Oltre 20 milioni di euro per le aziende agricole piemontesi. È il valore, secondo le stime della Regione Piemonte, dell’intervento straordinario dell’Unione europea destinato a compensare parte dei maggiori costi sostenuti dagli agricoltori per l’acquisto dei fertilizzanti.
La misura rientra in un pacchetto nazionale di 137 milioni di euro, finanziato attraverso la riserva di crisi agricola dell’UE. Il sostegno è riservato alle nove tipologie di colture per le quali l’aumento del costo dei fertilizzanti ha determinato un’incidenza superiore all’1,5% del valore della produzione.
Tra le produzioni interessate particolarmente rilevanti per il Piemonte figurano mais, cereali, foraggere non leguminose, girasole e nocciolo. Gli importi massimi variano dai 30,25 euro per ettaro per il nocciolo ai 35,25 euro per i cereali, fino ai 64,30 euro per il mais da granella. Potranno beneficiarne gli agricoltori che hanno presentato la domanda PAC 2026 entro il 25 luglio. Non sarà necessaria una specifica domanda aggiuntiva, essendo prevista una procedura automatizzata attraverso Agea Coordinamento.
«Per il Piemonte si tratta di una dotazione di circa 20 milioni di euro - dichiara Enrico Allasia, presidente di Confagricoltura Piemonte – che può offrire un sostegno alle aziende maggiormente esposte al caro fertilizzanti. È una risposta limitata ma comunque significativa nell’emergenza e conferma anche quanto il costo dei mezzi tecnici stia incidendo sulla redditività delle nostre imprese. Non possiamo limitarci a compensare gli aumenti: occorre intervenire sulle cause e garantire agli agricoltori condizioni che consentano loro di continuare a produrre in modo competitivo».

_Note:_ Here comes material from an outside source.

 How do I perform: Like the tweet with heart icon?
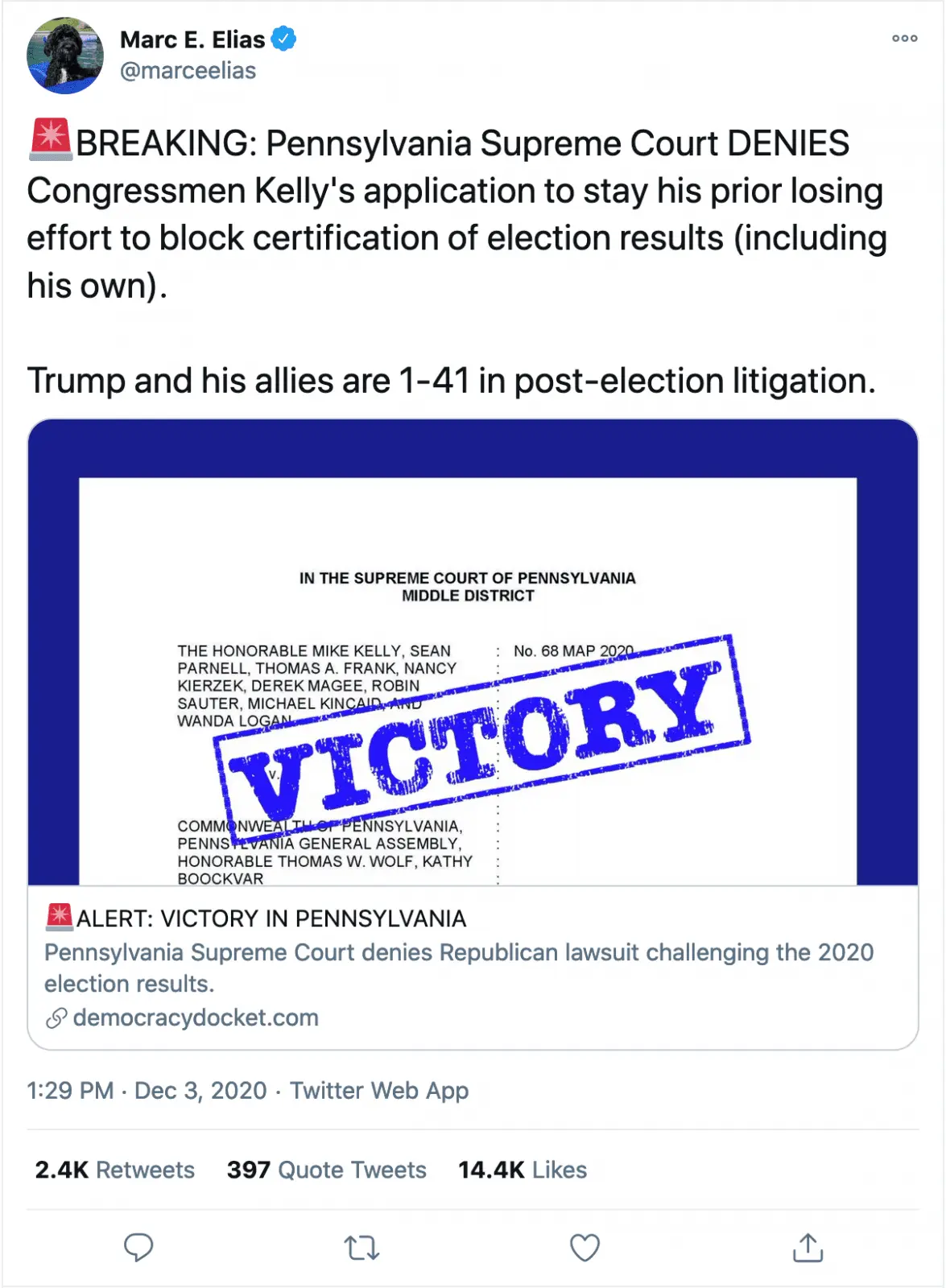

La questione assume ulteriore rilievo alla luce delle recenti decisioni europee sul CBAM, il Meccanismo di adeguamento del carbonio alle frontiere.
«Confagricoltura - prosegue Allasia – ha espresso delusione per il mancato mantenimento della clausola che avrebbe consentito di sospendere temporaneamente il meccanismo in presenza di circostanze eccezionali e forti aumenti dei prezzi dei fertilizzanti. La possibilità di destinare parte dei proventi del CBAM ai settori maggiormente colpiti è un elemento da considerare, ma non rappresenta ancora una tutela sufficiente. Non possiamo aumentare strutturalmente i costi delle imprese agricole per poi intervenire con misure compensative. La transizione ambientale deve salvaguardare la competitività, la capacità produttiva e la sicurezza alimentare europea».
Confagricoltura Piemonte ribadisce quindi la necessità di una strategia europea che garantisca disponibilità di fertilizzanti a prezzi sostenibili e impedisca che i maggiori oneri della decarbonizzazione vengano trasferiti sugli agricoltori.